Bonnes feuilles

Au Mali, l’immense poids politique des « familles fondatrices »

Au Mali, l’influence des trois familles qui sont présentées comme ayant fondé la capitale, Bamako, est considérable. Dans un ouvrage issu d’un travail de thèse, le journaliste et chercheur Bokar Sangaré revient sur leur poids politique et sur leur instrumentalisation par les pouvoirs successifs.

L'image montre un groupe de quatre hommes dans une pièce intérieure. Ils portent des vêtements traditionnels : des turbans et des vêtements clairs, souvent en coton. Un des hommes, sur la droite, est en train de serrer la main d'un autre homme, tandis que deux autres les regardent avec un air amical. La lumière entre par une fenêtre derrière eux, créant une atmosphère chaleureuse. Les murs sont texturés, avec un éclairage doux, et l'ensemble donne une impression de convivialité et de respect mutuel.
En février 2016, le chef de la Minusma, Mahamat Saleh Annadif, avait rendu visite aux «  familles fondatrices  » de Bamako.
© Minusma

Au Mali, l’honneur de la fondation de la capitale Bamako est revendiqué par les familles Niaré, Touré et Dravé, parées du titre de « familles fondatrices ». Dans Les Familles fondatrices. Une histoire de l’État au Mali (Éd. La Sahélienne, 2023), ouvrage qui trouve son origine dans un travail réalisé au Laboratoire mixte international (LMI) MaCoTer, le journaliste et chercheur Bokar Sangaré (membre du comité éditorial d’Afrique XXI) postule que ces lignées fondatrices sont un produit et un exemple d’une « invention de la tradition » (ou d’une « invention de la modernité par invention de la tradition ») qui sont mobilisés par les dirigeants dans leurs stratégies politiques, et instrumentalisés comme des vecteurs de légitimation du politique. L’auteur montre, à travers divers épisodes, comment le pouvoir y a eu recours afin de « stabiliser » le jeu politique en temps de « crise » depuis la transition démocratique, en 1991, et avec une acuité particulière depuis 2012.

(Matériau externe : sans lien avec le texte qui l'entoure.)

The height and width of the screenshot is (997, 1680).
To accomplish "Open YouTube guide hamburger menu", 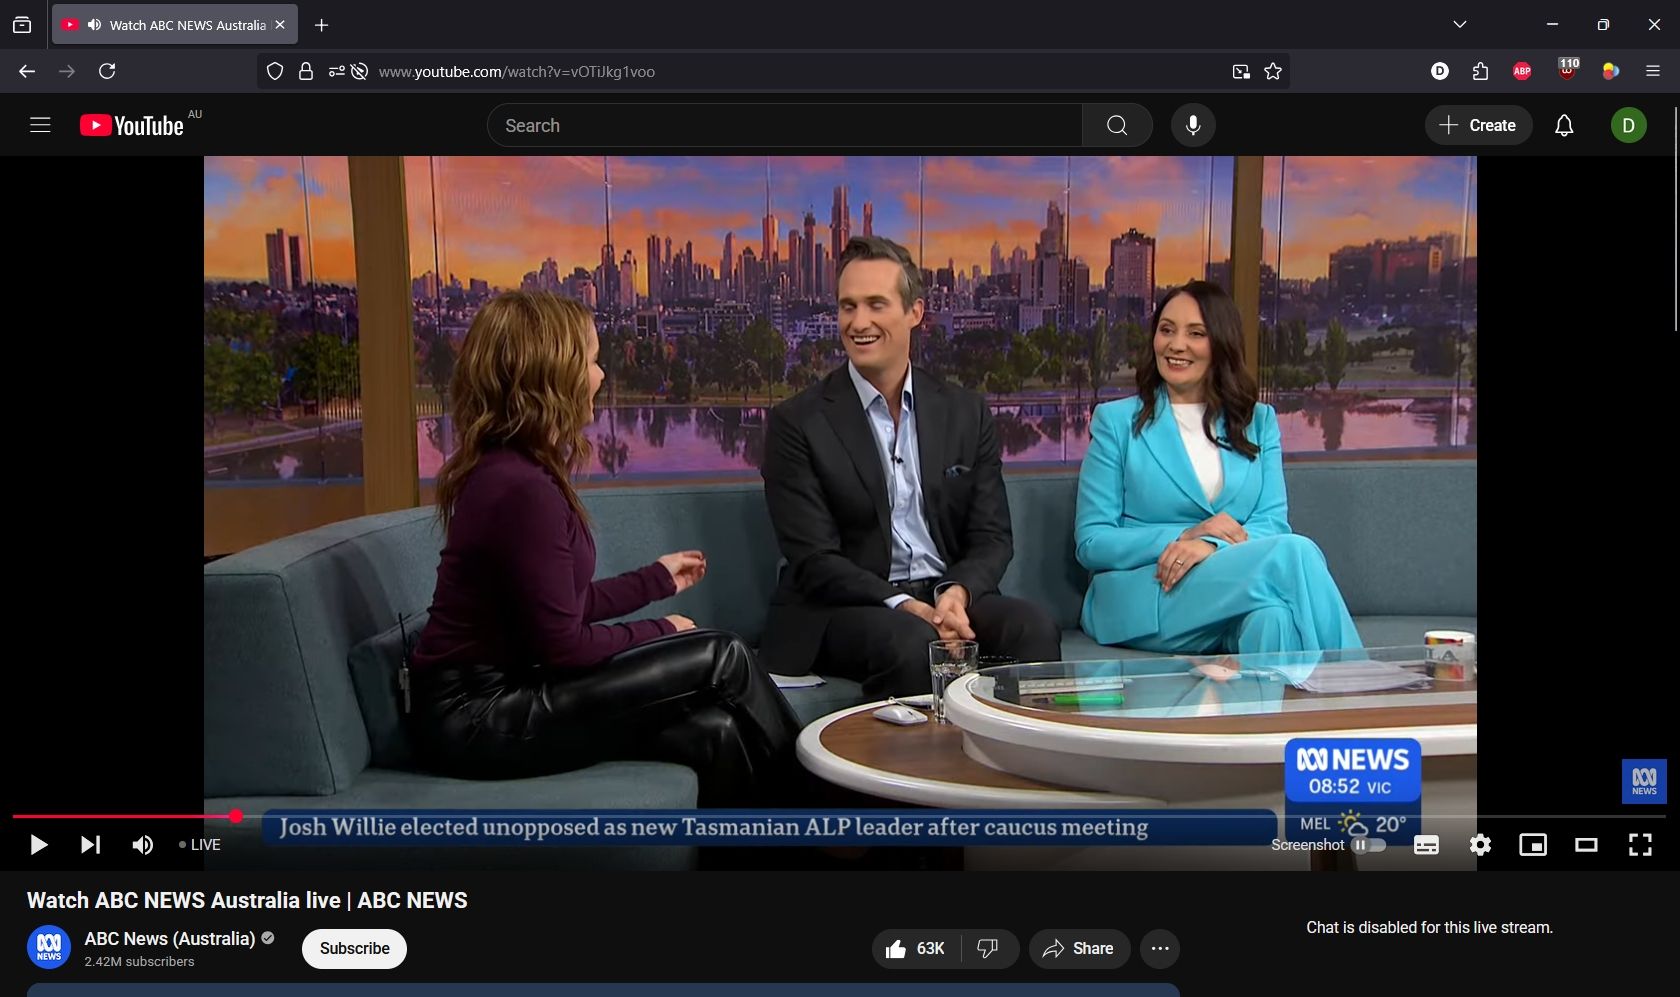I will pyautogui.click(x=40, y=126).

Dans la préface, le chercheur Gilles Holder qualifie ce livre de « nécessaire », « dérangeant » et surtout « courageux », car « pour la plupart des Maliens, un tel questionnement sur les “familles fondatrices de Bamako” n’est pas concevable ; le simple fait d’invoquer l’idée de “tradition inventée” à leur propos laisse prévoir, au mieux de la perplexité, au pire un sentiment quasi blasphématoire ». Selon Holder, en s’intéressant à ces familles, Bokar Sangaré questionne « la nature et les logiques para-administratives de l’État profond » : non pas sa gouvernance, ni sa diplomatie, mais « l’État en sa capitale, l’État dans sa légitimité historique, l’État de droit ».

Afrique XXI en publie ci-dessous deux passages.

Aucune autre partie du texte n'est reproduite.